D'un côté, parce qu'il est mon… ami, j'ai la folle envie de voir Karma vivre encore… longtemps pour autant qu'il ne souffre pas parce que, animal, et non humain, je sais que, naturellement, il "aime" la vie, sa vie et, d'un autre côté, j'ai hâte qu'il… "s'en aille" pour que je puisse me libérer de ce "mal-être" qui est le mien, pour pouvoir… m'effacer.

 

Moi, qui n'ai jamais eu le moindre doute quant à ce qu'il me semblait "devoir" faire, aujourd'hui, je ne sais plus. Et j'en souffre.

 

Souffrance qui se rajoute à celle de ne rien pouvoir véritablement faire pour… aider Karma.

 

J'ai toujours aidé et, à présent, je ne puis le faire pour celui qui, depuis presque 11 ans, a donné sens à ma vie et m'a aidé à rester debout.
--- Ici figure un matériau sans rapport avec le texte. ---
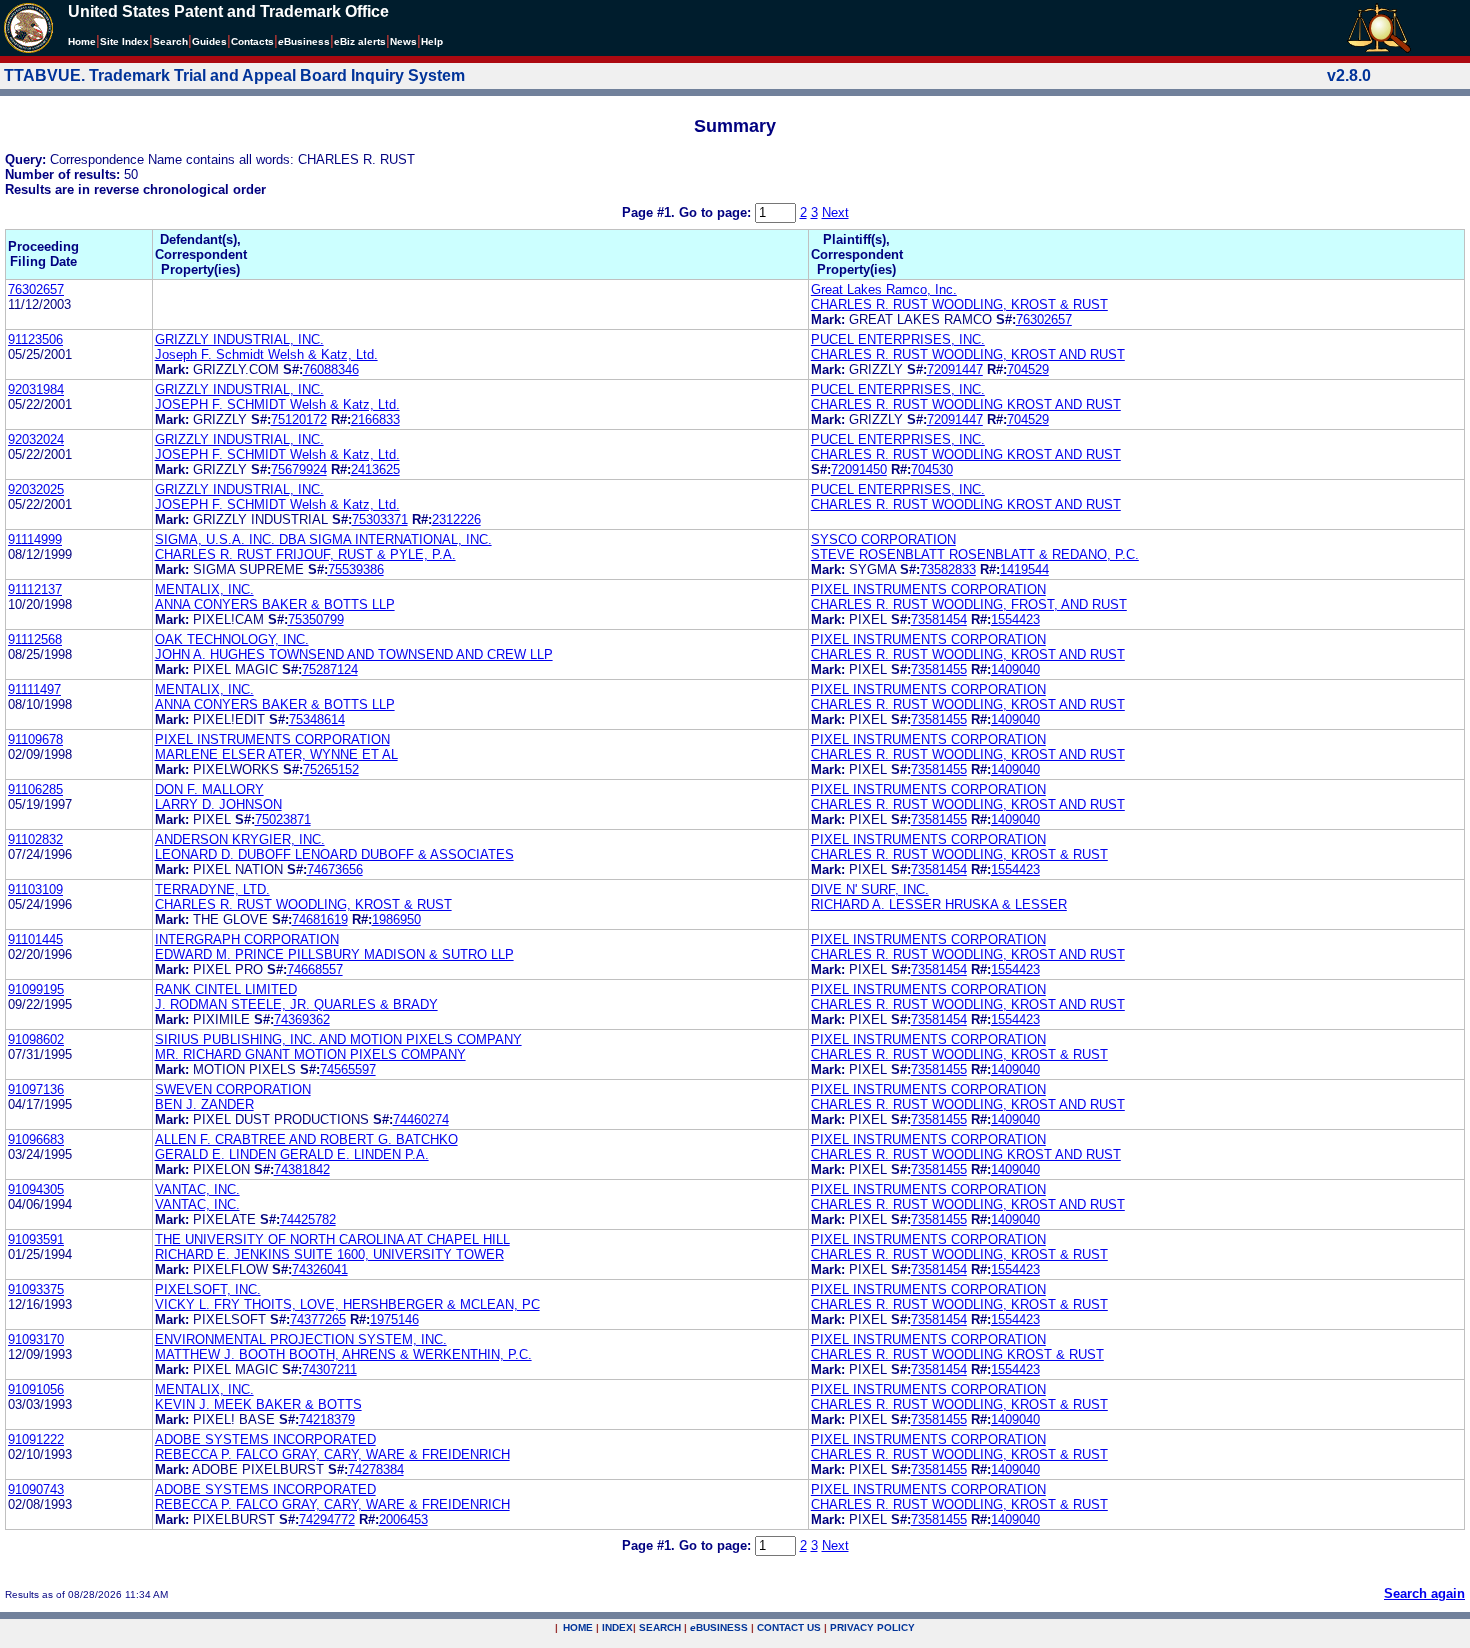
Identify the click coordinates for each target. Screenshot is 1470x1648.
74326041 (320, 1269)
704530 (932, 469)
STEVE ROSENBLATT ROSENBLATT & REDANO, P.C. (975, 554)
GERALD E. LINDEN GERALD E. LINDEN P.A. (292, 1154)
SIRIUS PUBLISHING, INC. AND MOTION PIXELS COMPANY (338, 1039)
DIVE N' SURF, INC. (870, 889)
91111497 (34, 689)
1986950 (396, 919)
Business (304, 41)
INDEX (617, 1627)
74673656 (335, 869)
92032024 (36, 439)
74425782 (308, 1219)
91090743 (36, 1489)
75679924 (299, 469)
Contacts (252, 41)
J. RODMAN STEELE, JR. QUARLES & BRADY (296, 1004)
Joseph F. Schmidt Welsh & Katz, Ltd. (266, 354)
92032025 (36, 489)
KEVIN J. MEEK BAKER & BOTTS (258, 1404)
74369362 (302, 1019)
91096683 (36, 1139)
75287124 (330, 669)
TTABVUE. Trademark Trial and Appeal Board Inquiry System (234, 75)
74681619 (320, 919)
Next (835, 212)
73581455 (939, 669)
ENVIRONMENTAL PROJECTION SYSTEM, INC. (301, 1339)
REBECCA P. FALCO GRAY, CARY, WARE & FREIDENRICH (332, 1454)
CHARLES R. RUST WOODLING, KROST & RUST (959, 304)
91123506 (35, 339)
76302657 (36, 289)
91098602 (36, 1039)
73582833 (948, 569)
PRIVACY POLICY (872, 1627)
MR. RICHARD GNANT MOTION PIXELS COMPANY (310, 1054)
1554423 (1015, 619)
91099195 (36, 989)
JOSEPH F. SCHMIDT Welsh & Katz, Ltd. (277, 404)
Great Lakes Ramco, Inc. (884, 289)
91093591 (36, 1239)
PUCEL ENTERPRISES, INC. (898, 339)
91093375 (36, 1289)
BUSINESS (719, 1627)
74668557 (315, 969)
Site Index (124, 41)
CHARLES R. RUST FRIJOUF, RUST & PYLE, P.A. (305, 554)
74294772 (327, 1519)
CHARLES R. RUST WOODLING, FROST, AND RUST (969, 604)
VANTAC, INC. (197, 1189)
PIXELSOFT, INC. (208, 1289)
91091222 (36, 1439)
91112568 (35, 639)
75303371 (380, 519)
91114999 (35, 539)
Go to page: (717, 212)
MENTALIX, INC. (204, 589)
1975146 (394, 1319)
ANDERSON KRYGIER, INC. (240, 839)
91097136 (36, 1089)
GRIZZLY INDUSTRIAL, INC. (239, 339)
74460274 (421, 1119)
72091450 (859, 469)
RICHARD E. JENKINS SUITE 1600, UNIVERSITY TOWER (329, 1254)
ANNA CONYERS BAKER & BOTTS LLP (275, 604)
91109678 (35, 739)
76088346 (331, 369)
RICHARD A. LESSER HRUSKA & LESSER (939, 904)
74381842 (302, 1169)
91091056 (36, 1389)
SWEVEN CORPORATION (233, 1089)
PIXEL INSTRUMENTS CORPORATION (928, 589)
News (403, 41)
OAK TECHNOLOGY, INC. (232, 639)
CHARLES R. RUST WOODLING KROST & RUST (957, 1354)
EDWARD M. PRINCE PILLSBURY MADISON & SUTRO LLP (334, 954)
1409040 (1015, 669)
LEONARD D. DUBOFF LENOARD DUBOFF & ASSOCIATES (334, 854)
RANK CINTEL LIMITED (226, 989)
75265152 (331, 769)
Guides (209, 41)
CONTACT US (789, 1627)
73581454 (939, 619)
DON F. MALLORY (209, 789)
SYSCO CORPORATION (883, 539)
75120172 (299, 419)
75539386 (356, 569)
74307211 (329, 1369)
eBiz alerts (360, 41)
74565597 (348, 1069)
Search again (1424, 1593)
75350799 (316, 619)
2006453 (403, 1519)
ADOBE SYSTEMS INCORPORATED (265, 1439)
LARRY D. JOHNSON (218, 804)
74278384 (376, 1469)
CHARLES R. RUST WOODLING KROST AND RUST (966, 404)
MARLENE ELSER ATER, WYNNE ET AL (276, 754)
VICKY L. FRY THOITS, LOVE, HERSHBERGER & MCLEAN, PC (347, 1304)
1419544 (1024, 569)
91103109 (35, 889)
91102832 (35, 839)
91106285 (35, 789)
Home (82, 41)
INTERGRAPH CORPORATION (247, 939)
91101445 (35, 939)
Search (170, 41)
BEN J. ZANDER (204, 1104)
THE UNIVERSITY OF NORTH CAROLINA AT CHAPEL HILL (332, 1239)
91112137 (35, 589)
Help (432, 41)
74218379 (327, 1419)
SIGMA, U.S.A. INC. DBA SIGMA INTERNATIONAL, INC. (323, 539)
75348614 (317, 719)
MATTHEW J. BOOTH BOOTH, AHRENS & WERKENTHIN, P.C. (343, 1354)
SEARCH (660, 1627)
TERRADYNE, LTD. (212, 889)
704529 (1028, 369)
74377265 (318, 1319)
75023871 (283, 819)
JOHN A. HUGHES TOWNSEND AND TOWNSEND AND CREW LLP (354, 654)
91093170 (36, 1339)
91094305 (36, 1189)
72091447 (955, 369)
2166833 (375, 419)
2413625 (375, 469)
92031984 (36, 389)
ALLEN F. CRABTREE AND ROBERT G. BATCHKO (306, 1139)
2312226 (456, 519)
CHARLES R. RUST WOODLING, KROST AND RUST (968, 354)
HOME (578, 1627)
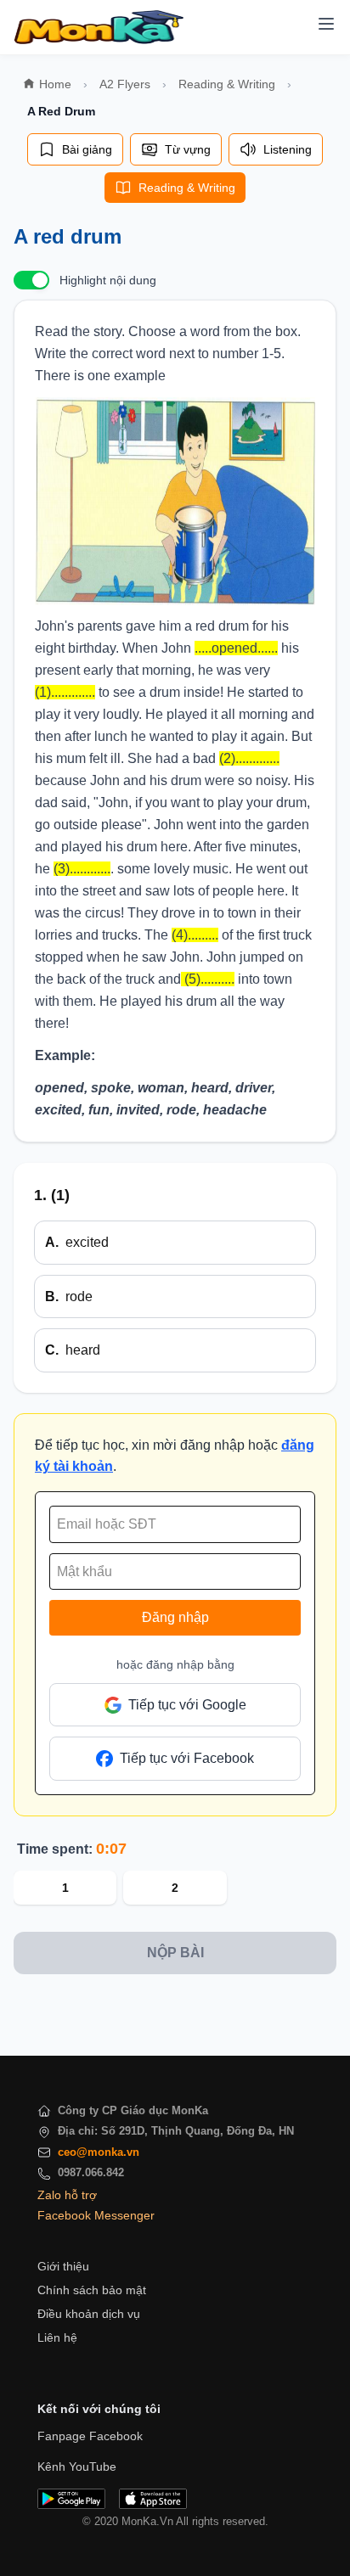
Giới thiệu (63, 2266)
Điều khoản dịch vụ (88, 2314)
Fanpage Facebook (90, 2436)
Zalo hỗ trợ (67, 2195)
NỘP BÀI (175, 1952)
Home (55, 84)
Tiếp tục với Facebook (187, 1758)
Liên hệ (57, 2337)
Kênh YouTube (76, 2466)
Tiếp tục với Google (187, 1705)
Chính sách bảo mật (91, 2290)
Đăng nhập (175, 1617)
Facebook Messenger (96, 2215)
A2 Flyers (124, 84)
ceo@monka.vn (98, 2152)
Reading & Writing (226, 84)
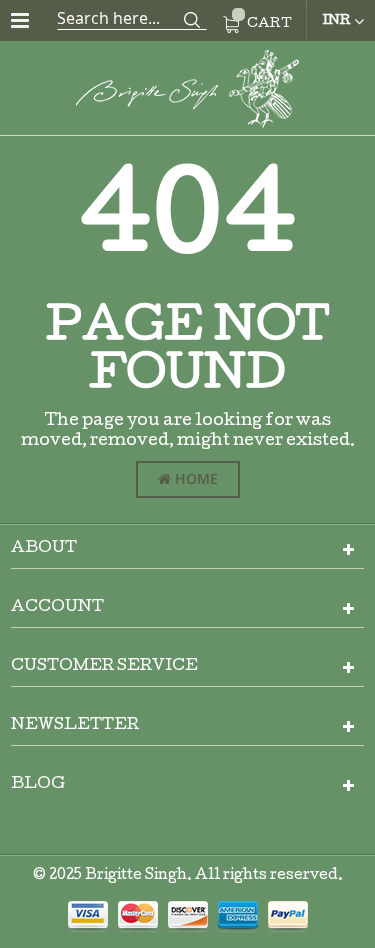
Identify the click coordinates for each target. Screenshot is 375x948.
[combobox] (132, 18)
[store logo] (188, 92)
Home (194, 478)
Comment supporter une telle impossibilité, une telle incapacité ?

 

A quoi bon attendre un "train" sur le quai d'une gare déserte quand on sait que le train ne viendra pas, la ligne étant fermée ?

 

Point de haine en moi. Mais de la déception, de l'amertume, du désenchantement… En somme, un réveil brutal à une réalité dans laquelle je me retrouve pas, je ne me sens pas, je ne me reconnais pas puisque, à l'évidence, j'ai toujours vécu dans l'illusion d'un rêve éveillé : celle de… croire que mes valeurs étaient… partagées puisqu'elles étaient, tout de même, beaucoup… revendiquées alors même qu'il ne s'agissait que d'un affichage… hypocrite, voire même mensonger !

 

Désormais, la seule cause à laquelle j'adhère est… Karma. Cette cause est… perdue. Irrémédiablement perdue. Question de jours, voire d'heures. Et je ne saurais avoir cette prétention infondée de considérer que, relativement à moi-même, je suis une cause pour laquelle il est méritant de se battre.

 

Je ne suis pas une cause perdue pour moi-même. Je suis une… illusion.

 

Je suis un mort vivant. Ou, plus exactement, un vivant qui est déjà mort de l'indifférence des autres et qui mourra une seconde fois, définitivement (enfin !) lorsque sera venu le temps de l'effacement.